NO. CIV-07-0653-HE, NO. CIV-07-0667-HE.
June 10, 2008
The captioned cases, which have been consolidated for purposes of discovery were commenced by Energy Fluids, Inc. ("EFI") and EZ Hull, L.L.C. to recover amounts allegedly due from defendant Cimarex Energy Co. ("Cimarex") on open account. Cimarex filed counterclaims against plaintiffs alleging plaintiffs had "shorted" it, through various means, in connection with plaintiffs' sale and delivery to Cimarex of various drilling mud related goods. The counterclaims assert claims under Oklahoma law for common law fraud and deceit and breach of contract. In addition to asserting the counterclaims against plaintiffs, defendant also asserts fraud and deceit claims against Edward McCann, president of EFI, Mike Ireland, chairman of the board of directors and principal owner of EFI, and Larry Leibrock, an employee of EFI and LHL Trucking, a related company. Defendant alleges that McCann, Ireland, and Leibrock, as civil conspirators, are liable in connection with the fraud claims asserted against plaintiffs.
Under Oklahoma law, the basic elements of common law fraud and deceit are the same. Cooper v.

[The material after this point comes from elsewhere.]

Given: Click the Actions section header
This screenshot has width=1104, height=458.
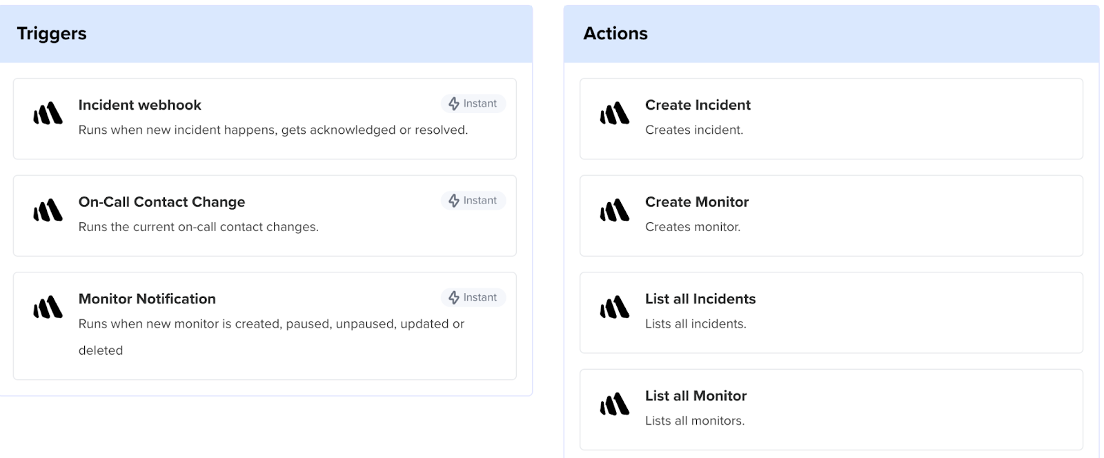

Parker-Hughey , 894 P.2d 1096, 1100 (Okla. 1995).
The court previously dismissed the counterclaim against Ireland, concluding that the complaint did not sufficiently state a claim for conspiracy to defraud against him and granting defendant leave to amend. Defendant has filed an amended complaint.
Ireland and Leibrock have each filed a motion to dismiss. Ireland asserts that defendant's amended complaint fails to sufficiently allege conspiracy to commit fraud under Fed.R.Civ.P. 9(b) or, alternatively, the less stringent standards of notice pleading. He further argues that the complaint fails to state a claim for fraud against him. Leibrock contends that the amended complaint does not adequately allege a conspiracy to defraud claim against him, and, even if sufficiently alleged, the claim is barred by the intracorporate conspiracy doctrine. He also asserts that the complaint does not state a claim for fraud against him.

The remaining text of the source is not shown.